▸ WHAT TO DO: Copy the lines from the one with "Task: Click the plus icon beside cash balance" to the one with "Action: (2065, 53)", substituting "account balance" for "cash balance" and leaving everything else unchanged. Leave the pictures out of your answer.

▸ RECORDS PROVIDED:
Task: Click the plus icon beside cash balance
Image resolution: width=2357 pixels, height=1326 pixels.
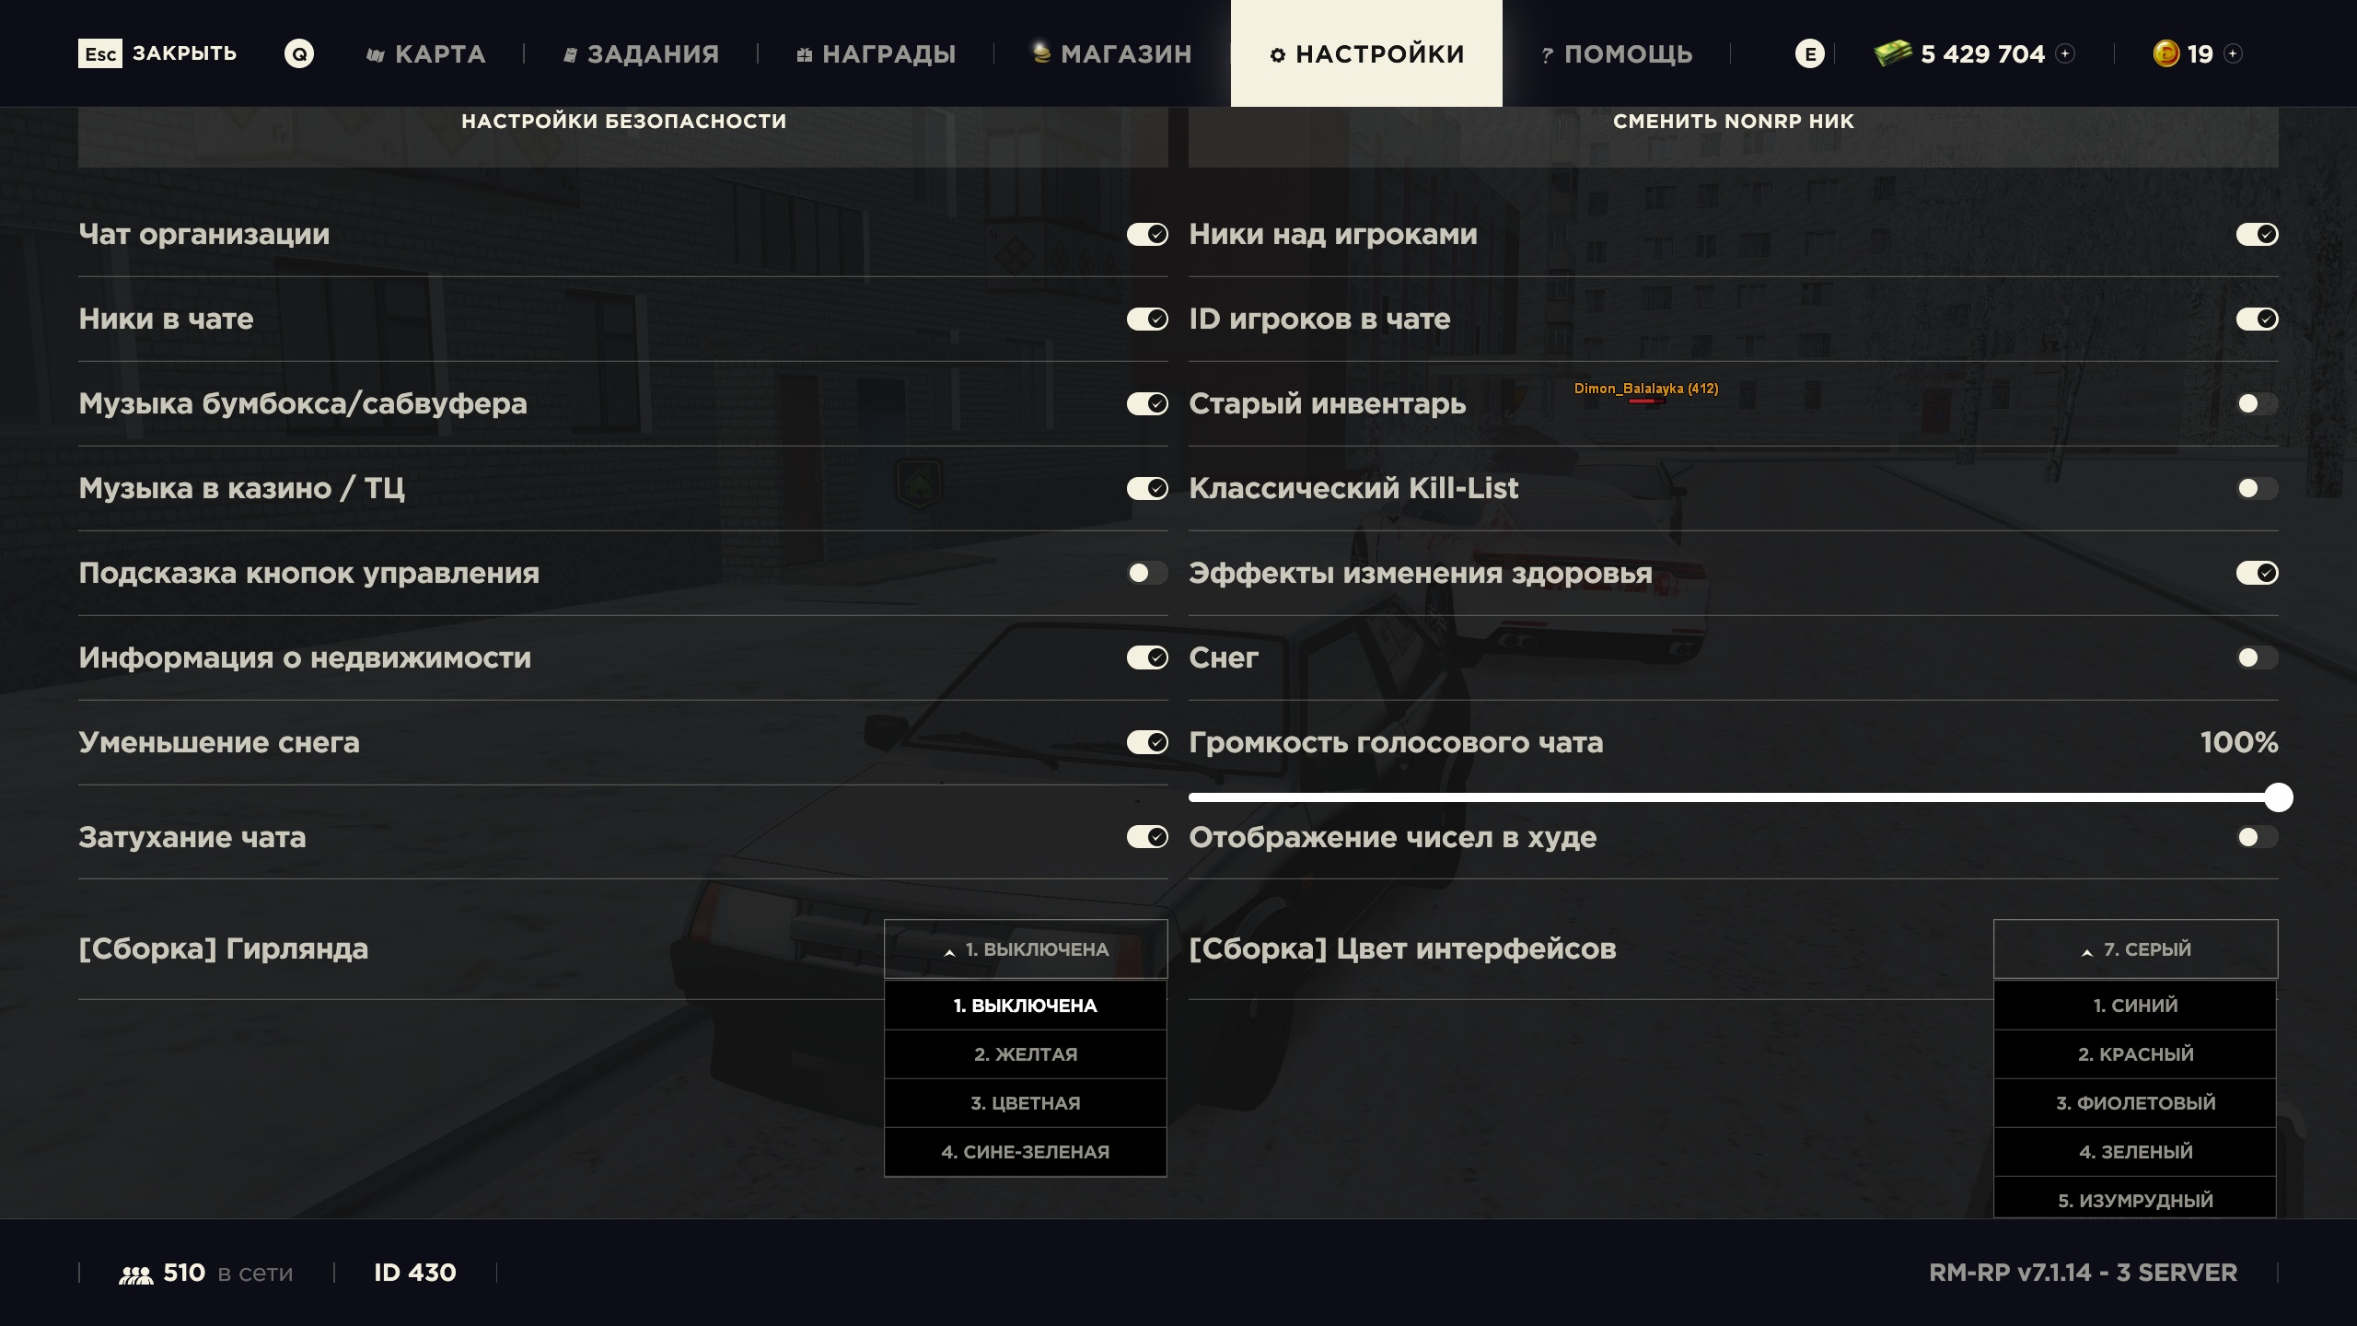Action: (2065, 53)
==
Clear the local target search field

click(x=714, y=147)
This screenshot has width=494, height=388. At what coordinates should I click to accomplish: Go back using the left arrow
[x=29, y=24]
---
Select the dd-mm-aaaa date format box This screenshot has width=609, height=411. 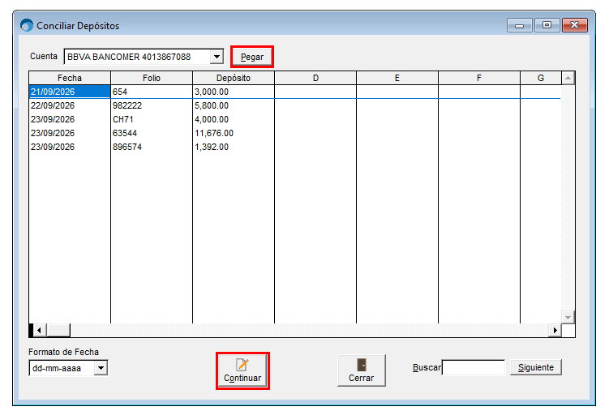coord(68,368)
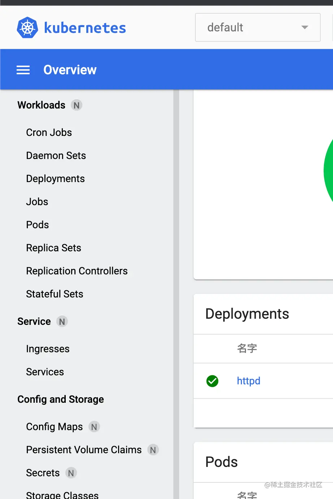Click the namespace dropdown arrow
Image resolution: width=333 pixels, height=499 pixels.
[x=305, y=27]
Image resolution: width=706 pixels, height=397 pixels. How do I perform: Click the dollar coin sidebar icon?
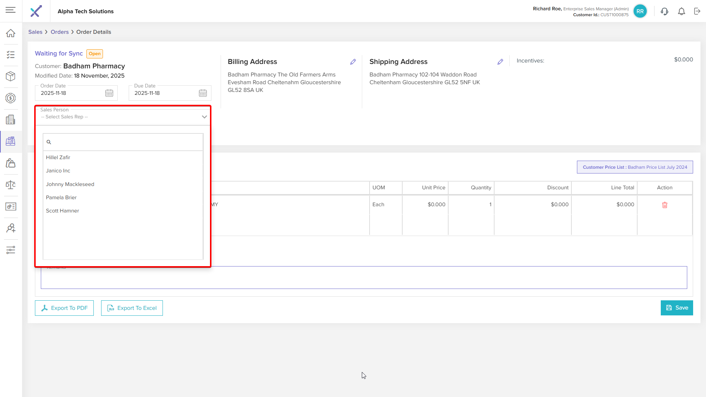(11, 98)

▸ SOLUTION BELOW:
Task: Click the plus icon beside account balance
Image resolution: width=2357 pixels, height=1326 pixels.
Action: (2065, 53)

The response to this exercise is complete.